EXERCISE: Print every line from the start of the data, and when you reach the line with "Task: Open Ollie Watkins' number 11 shirt", include it and stop. Pictures are not part of the copy.

RECORDS TO USE:
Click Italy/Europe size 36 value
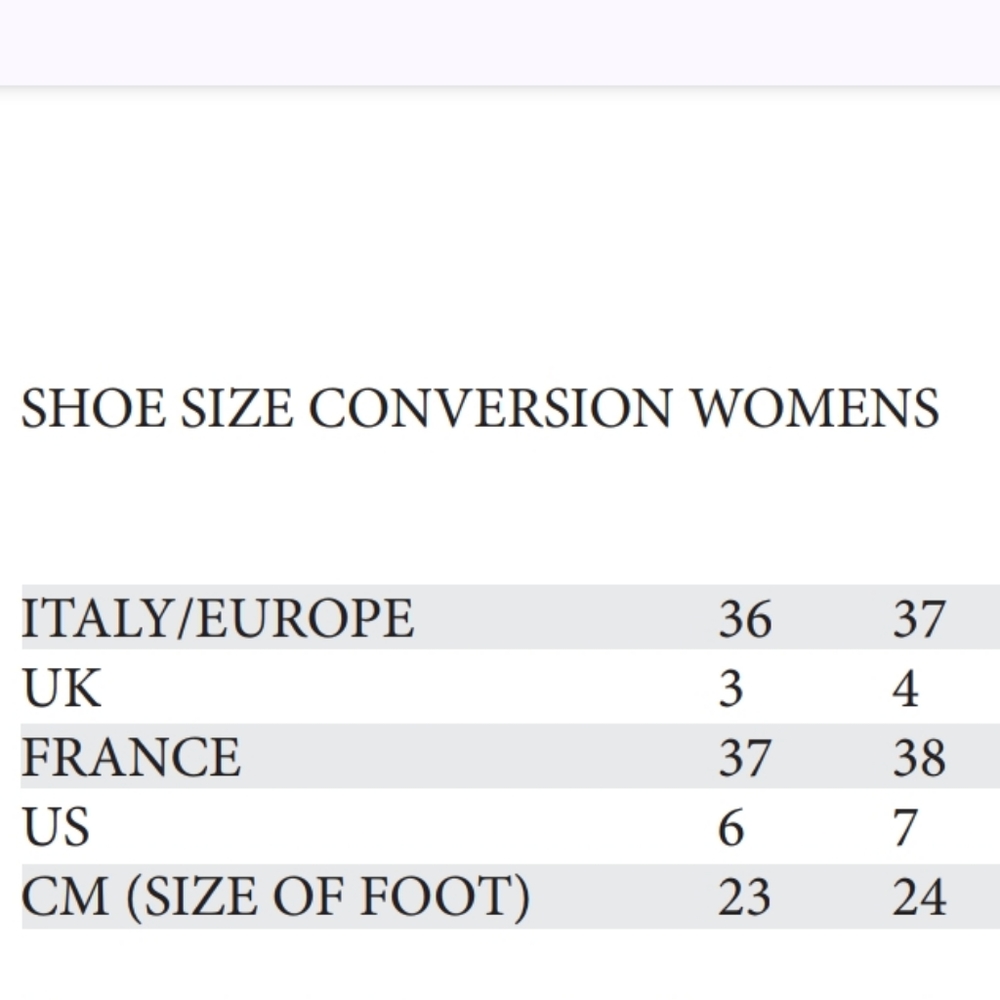The height and width of the screenshot is (1000, 1000). [x=745, y=619]
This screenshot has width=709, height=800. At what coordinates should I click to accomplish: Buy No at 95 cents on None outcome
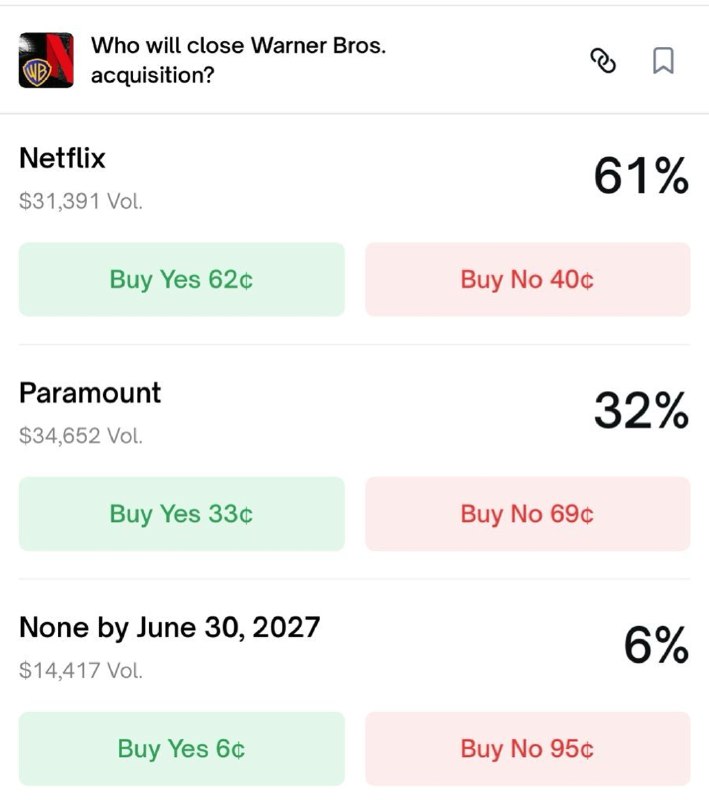528,748
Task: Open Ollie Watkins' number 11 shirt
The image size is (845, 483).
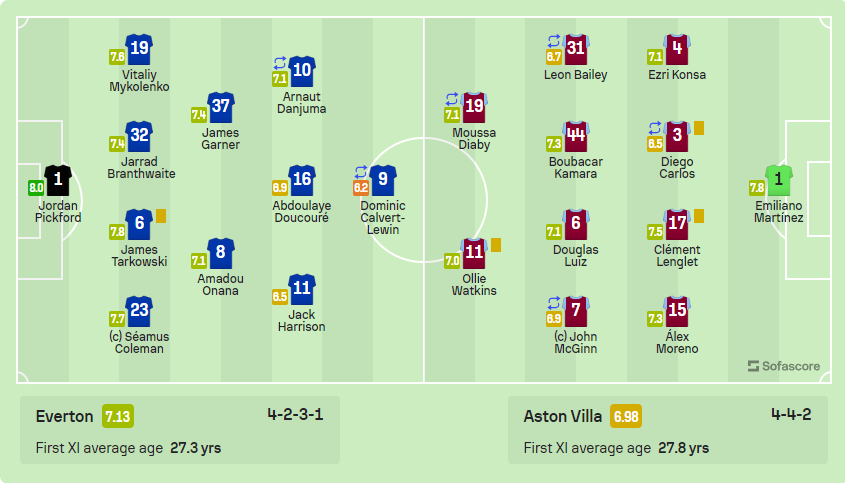Action: tap(474, 252)
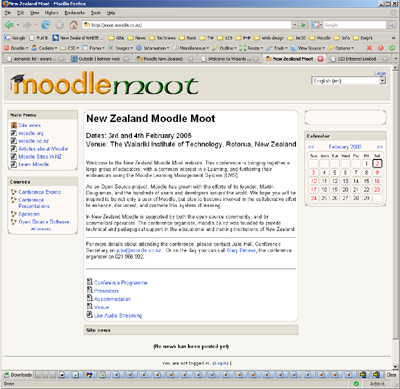400x389 pixels.
Task: Click the page vertical scrollbar
Action: click(395, 217)
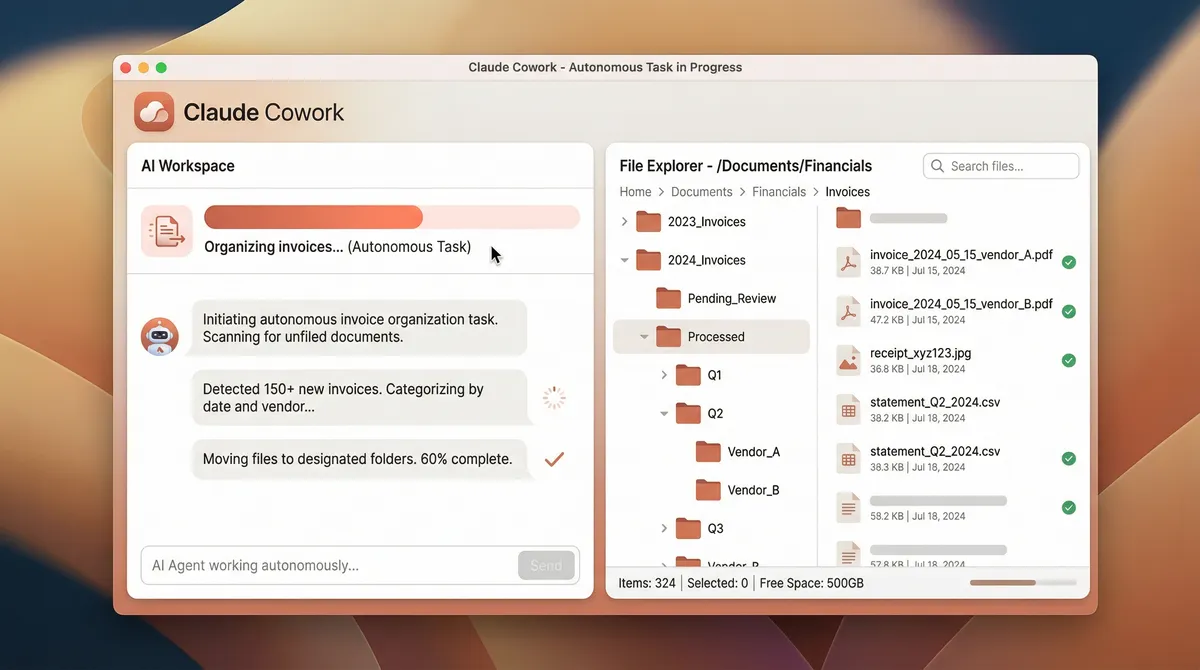Click the organizing invoices progress bar

coord(392,216)
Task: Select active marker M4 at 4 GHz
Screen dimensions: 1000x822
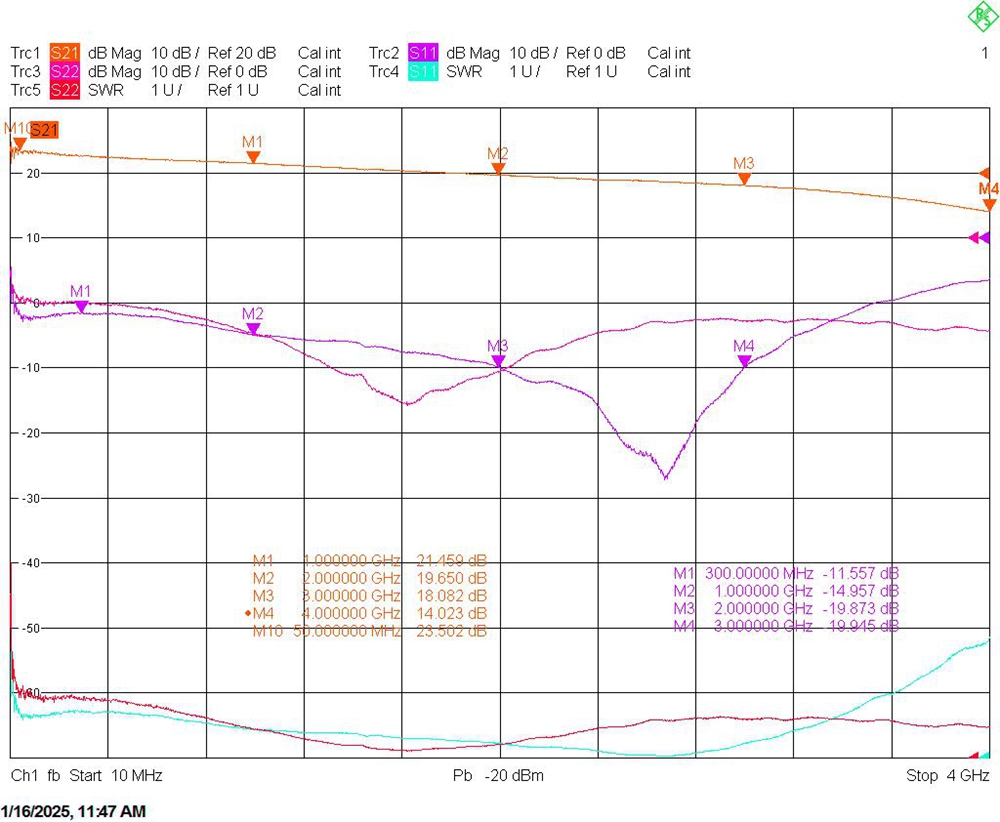Action: pos(988,204)
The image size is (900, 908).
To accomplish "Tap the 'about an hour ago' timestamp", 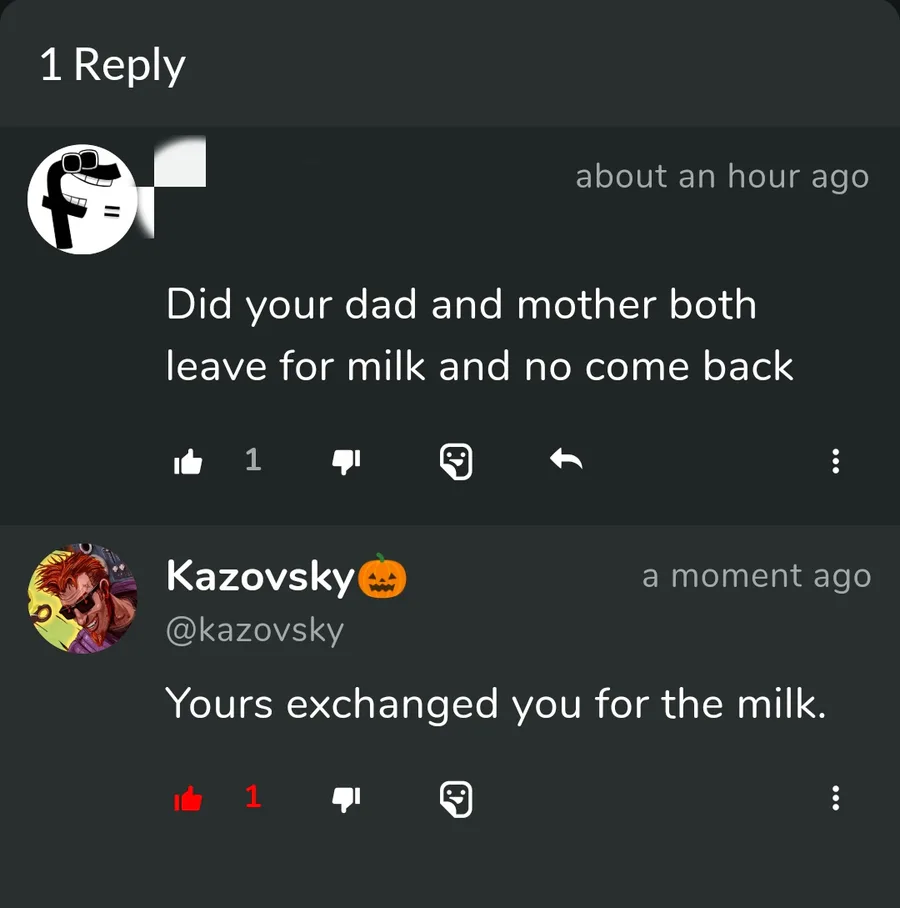I will 722,176.
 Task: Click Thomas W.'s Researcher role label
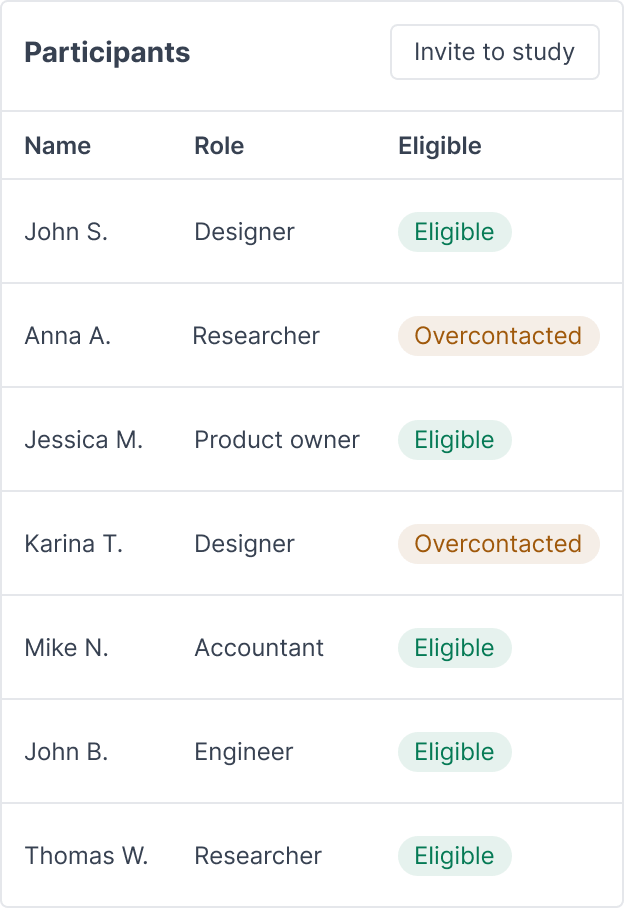click(258, 856)
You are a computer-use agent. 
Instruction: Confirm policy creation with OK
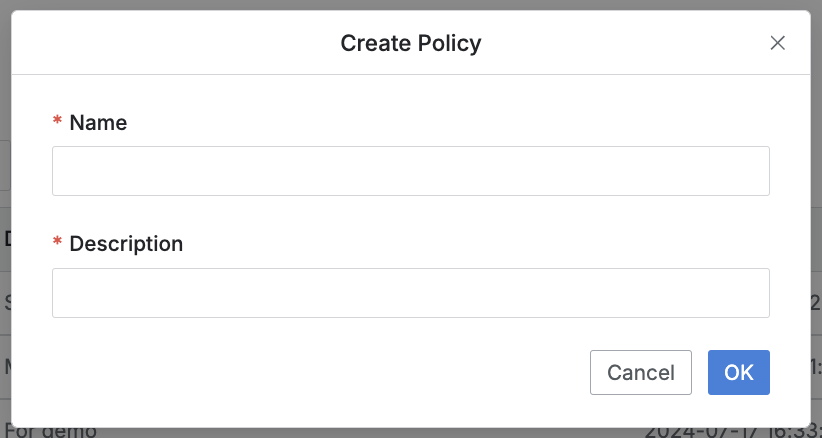(738, 373)
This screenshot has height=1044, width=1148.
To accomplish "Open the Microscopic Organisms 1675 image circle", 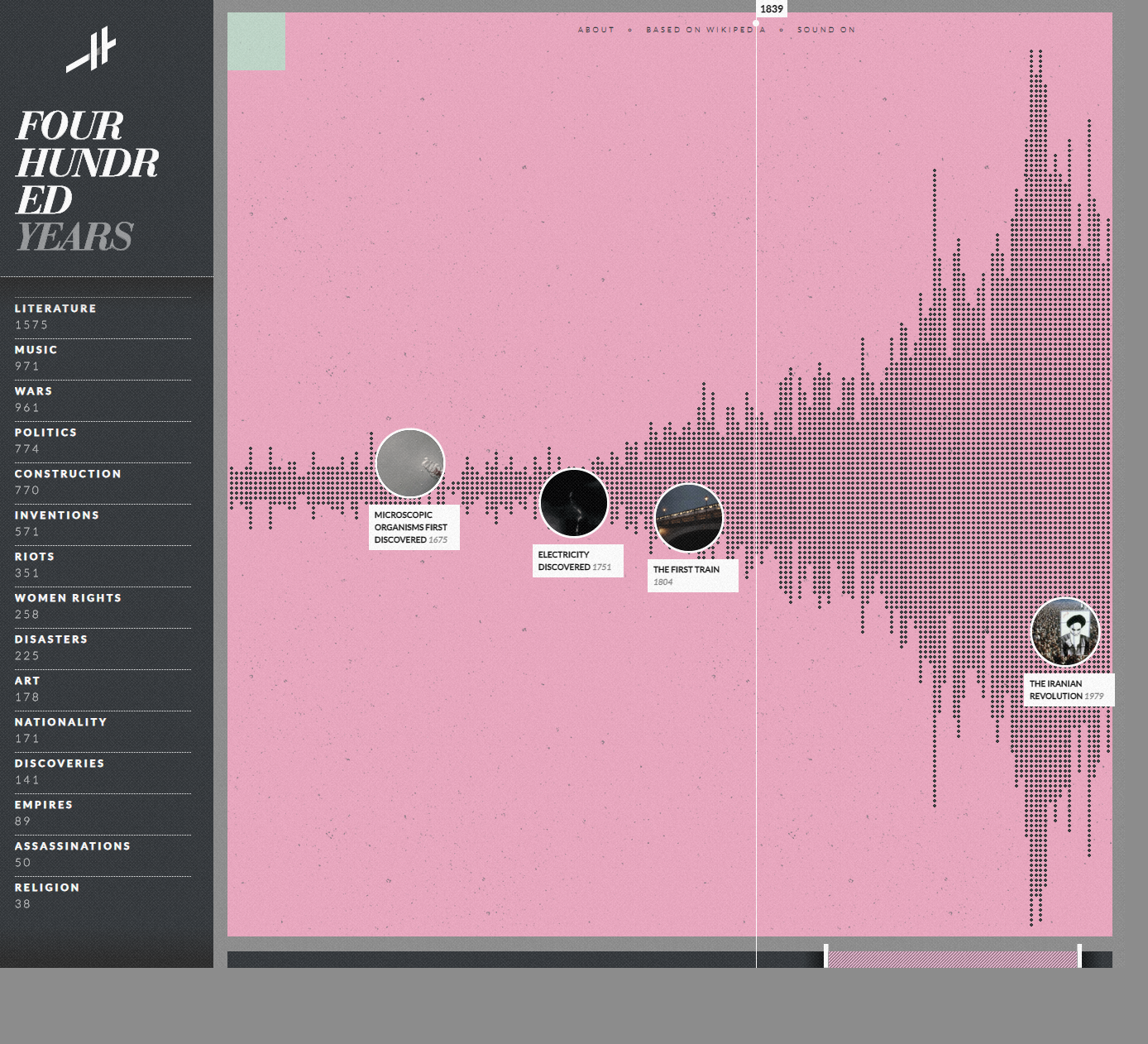I will (410, 464).
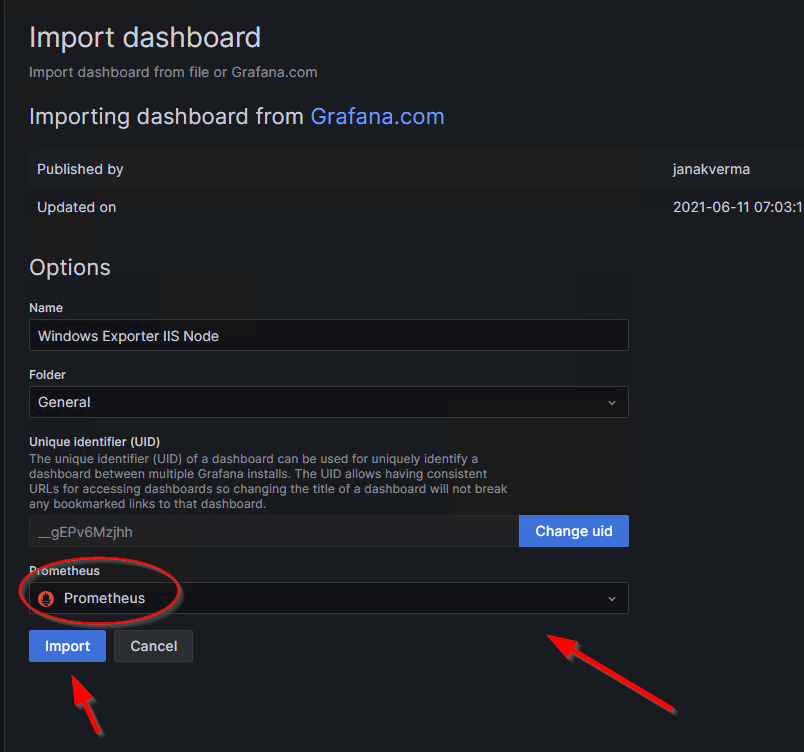Viewport: 804px width, 752px height.
Task: Click the UID text field
Action: (273, 532)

RESULT:
Click Italy/Europe size 36 value
The height and width of the screenshot is (1000, 1000). [x=745, y=619]
This screenshot has width=709, height=800. At what coordinates should I click to accomplish: Buy No at 95 cents on None outcome
528,748
Task: Open Ollie Watkins' number 11 shirt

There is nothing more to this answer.